Reproduce the part of the records that opens with the line containing "How do I perform: Click the red" and closes with the line containing "(x=47, y=42)", substituting "Where do I click to" for "Where should I click to" and leaving everything else unchanged.

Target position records
++++

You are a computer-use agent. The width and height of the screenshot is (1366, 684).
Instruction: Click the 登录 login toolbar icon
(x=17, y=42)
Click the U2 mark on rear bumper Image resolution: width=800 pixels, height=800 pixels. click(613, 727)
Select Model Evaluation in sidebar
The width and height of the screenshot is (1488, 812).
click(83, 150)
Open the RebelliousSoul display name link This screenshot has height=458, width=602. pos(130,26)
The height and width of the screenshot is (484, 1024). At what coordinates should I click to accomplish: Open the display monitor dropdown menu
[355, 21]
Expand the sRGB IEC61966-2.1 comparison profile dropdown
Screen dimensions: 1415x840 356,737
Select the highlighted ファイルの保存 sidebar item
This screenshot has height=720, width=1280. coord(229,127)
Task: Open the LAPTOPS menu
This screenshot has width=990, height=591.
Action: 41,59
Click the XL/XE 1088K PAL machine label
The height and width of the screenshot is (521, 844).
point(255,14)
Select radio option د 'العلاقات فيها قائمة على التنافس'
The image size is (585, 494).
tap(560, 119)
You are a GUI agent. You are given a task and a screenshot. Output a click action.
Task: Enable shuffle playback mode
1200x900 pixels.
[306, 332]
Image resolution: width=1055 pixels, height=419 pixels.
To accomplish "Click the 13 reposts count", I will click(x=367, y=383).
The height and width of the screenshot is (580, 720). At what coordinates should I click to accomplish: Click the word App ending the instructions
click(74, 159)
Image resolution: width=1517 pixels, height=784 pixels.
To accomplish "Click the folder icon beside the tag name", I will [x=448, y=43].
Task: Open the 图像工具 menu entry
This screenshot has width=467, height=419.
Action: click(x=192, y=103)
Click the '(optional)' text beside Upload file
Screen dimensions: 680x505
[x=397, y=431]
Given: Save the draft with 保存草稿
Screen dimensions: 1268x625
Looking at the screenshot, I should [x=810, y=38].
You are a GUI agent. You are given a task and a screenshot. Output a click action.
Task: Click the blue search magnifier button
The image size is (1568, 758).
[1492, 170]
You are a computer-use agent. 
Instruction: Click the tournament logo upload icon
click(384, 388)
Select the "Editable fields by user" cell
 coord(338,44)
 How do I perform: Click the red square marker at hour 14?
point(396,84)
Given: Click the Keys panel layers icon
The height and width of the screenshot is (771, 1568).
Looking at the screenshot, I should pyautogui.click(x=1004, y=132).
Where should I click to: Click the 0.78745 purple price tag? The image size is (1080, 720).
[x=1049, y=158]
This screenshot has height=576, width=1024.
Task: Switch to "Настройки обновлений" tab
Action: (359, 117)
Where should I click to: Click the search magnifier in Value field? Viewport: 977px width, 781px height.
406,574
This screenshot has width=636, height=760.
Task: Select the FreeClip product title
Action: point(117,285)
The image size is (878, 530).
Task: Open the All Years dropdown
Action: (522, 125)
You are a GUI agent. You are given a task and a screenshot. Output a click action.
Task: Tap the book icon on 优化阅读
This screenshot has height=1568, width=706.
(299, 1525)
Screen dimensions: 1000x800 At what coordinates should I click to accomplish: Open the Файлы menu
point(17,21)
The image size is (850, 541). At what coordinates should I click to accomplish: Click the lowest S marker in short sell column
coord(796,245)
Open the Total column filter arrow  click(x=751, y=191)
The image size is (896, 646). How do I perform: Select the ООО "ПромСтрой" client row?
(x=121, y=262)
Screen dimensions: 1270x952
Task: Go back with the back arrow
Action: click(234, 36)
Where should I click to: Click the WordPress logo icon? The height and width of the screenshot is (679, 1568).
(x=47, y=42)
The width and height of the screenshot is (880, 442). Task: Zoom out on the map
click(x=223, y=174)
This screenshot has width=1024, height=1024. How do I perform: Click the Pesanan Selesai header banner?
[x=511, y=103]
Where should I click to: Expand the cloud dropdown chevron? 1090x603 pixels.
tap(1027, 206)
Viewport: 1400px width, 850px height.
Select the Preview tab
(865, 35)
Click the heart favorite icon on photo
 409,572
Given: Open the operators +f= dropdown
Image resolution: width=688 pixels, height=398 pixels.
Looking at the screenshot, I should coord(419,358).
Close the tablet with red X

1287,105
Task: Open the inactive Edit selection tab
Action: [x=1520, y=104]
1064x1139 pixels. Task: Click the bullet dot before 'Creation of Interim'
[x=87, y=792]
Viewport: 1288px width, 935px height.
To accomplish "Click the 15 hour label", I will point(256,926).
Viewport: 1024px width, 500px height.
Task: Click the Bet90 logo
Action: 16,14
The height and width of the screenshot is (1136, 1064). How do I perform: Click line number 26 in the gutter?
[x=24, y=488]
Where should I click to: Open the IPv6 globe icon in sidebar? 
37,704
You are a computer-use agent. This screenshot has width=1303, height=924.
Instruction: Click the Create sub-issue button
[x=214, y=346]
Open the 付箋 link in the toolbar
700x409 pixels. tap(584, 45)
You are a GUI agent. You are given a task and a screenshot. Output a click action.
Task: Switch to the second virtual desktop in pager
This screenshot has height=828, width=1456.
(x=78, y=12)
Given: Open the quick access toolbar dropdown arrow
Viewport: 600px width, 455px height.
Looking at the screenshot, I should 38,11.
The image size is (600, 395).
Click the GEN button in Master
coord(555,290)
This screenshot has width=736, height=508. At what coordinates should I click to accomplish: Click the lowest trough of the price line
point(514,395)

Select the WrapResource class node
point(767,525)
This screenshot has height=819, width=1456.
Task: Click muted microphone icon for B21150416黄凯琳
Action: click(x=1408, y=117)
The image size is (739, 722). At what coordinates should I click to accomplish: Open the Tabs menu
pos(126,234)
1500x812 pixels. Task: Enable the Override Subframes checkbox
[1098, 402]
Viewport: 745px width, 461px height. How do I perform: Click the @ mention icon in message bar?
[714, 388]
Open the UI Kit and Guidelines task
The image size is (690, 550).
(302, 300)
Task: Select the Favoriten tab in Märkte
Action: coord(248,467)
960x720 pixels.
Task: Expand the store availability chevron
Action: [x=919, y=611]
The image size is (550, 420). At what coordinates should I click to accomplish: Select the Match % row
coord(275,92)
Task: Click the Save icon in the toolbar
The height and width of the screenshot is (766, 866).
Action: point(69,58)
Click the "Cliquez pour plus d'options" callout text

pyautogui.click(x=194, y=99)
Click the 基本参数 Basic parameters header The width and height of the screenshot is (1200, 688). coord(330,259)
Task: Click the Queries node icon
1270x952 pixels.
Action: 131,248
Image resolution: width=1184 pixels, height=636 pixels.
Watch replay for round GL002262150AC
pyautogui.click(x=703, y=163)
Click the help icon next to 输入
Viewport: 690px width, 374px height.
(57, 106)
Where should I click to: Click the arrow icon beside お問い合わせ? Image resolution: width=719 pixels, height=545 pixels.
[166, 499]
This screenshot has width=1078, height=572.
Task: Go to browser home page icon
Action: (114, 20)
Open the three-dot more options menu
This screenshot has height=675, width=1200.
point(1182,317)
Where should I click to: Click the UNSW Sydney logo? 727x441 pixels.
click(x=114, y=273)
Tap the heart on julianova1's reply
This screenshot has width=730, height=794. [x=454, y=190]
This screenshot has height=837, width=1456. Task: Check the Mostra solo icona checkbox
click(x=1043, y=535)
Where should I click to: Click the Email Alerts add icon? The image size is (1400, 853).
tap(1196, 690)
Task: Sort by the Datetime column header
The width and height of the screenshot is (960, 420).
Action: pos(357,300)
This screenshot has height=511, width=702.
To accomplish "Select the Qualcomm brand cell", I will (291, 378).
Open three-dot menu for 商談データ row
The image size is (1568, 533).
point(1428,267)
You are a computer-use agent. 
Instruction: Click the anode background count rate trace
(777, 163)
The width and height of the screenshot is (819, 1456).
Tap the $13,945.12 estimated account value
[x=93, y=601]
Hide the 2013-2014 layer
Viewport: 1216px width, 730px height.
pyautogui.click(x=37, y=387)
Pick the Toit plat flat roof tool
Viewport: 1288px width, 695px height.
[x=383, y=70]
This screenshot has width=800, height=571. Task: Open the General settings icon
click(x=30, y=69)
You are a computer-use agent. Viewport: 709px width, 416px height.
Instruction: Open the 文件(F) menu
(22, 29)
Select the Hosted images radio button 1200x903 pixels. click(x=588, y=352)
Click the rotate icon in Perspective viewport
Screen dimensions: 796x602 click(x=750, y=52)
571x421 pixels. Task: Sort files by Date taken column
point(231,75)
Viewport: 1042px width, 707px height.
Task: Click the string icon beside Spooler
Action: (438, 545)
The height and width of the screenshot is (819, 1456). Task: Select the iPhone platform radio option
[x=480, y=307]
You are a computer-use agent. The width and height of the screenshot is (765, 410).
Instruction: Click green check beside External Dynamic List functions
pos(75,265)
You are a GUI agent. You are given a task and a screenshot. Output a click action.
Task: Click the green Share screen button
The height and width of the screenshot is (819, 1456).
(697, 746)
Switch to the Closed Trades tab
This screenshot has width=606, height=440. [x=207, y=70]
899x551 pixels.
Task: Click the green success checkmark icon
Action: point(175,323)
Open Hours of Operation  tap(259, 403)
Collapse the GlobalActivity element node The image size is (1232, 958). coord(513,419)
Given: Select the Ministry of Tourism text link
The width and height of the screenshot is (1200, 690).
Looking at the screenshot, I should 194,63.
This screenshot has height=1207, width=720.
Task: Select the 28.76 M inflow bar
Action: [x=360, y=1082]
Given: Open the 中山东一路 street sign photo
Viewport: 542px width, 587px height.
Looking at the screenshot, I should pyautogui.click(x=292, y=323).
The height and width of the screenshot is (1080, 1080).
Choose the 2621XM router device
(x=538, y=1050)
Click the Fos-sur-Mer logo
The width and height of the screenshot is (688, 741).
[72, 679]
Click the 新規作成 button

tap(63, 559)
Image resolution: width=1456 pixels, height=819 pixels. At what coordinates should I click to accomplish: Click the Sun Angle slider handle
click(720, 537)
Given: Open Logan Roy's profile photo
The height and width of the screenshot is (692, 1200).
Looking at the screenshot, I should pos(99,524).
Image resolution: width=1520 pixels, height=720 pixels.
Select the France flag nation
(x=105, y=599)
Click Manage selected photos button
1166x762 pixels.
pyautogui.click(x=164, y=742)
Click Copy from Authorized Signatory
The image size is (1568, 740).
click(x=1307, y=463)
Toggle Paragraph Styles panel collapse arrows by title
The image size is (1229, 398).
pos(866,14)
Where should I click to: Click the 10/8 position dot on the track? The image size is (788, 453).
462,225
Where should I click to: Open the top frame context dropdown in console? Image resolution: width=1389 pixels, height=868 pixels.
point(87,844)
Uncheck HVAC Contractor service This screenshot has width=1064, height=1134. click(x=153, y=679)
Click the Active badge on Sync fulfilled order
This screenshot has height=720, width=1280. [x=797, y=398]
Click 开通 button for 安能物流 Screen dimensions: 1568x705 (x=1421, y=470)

++++

**Completed task:**
 How do I perform: Click the red square marker at hour 14?
point(396,84)
Given: Click the Keys panel layers icon
The height and width of the screenshot is (771, 1568).
Looking at the screenshot, I should pyautogui.click(x=1004, y=132).
Where do I click to: Click the 0.78745 purple price tag? The image size is (1080, 720).
[x=1049, y=158]
This screenshot has height=576, width=1024.
Task: Switch to "Настройки обновлений" tab
Action: (359, 117)
Where do I click to: Click the search magnifier in Value field? Viewport: 977px width, 781px height.
406,574
This screenshot has width=636, height=760.
Task: Select the FreeClip product title
Action: point(117,285)
The image size is (878, 530).
Task: Open the All Years dropdown
Action: (522, 125)
You are a GUI agent. You are given a task and a screenshot. Output a click action.
Task: Tap the book icon on 优化阅读
This screenshot has height=1568, width=706.
(299, 1525)
Screen dimensions: 1000x800 At what coordinates should I click to accomplish: Open the Файлы menu
point(17,21)
The image size is (850, 541). At what coordinates should I click to accomplish: Click the lowest S marker in short sell column
coord(796,245)
Open the Total column filter arrow  click(x=751, y=191)
The image size is (896, 646). How do I perform: Select the ООО "ПромСтрой" client row?
(x=121, y=262)
Screen dimensions: 1270x952
Task: Go back with the back arrow
Action: click(234, 36)
Where do I click to: Click the WordPress logo icon? The height and width of the screenshot is (679, 1568).
(x=47, y=42)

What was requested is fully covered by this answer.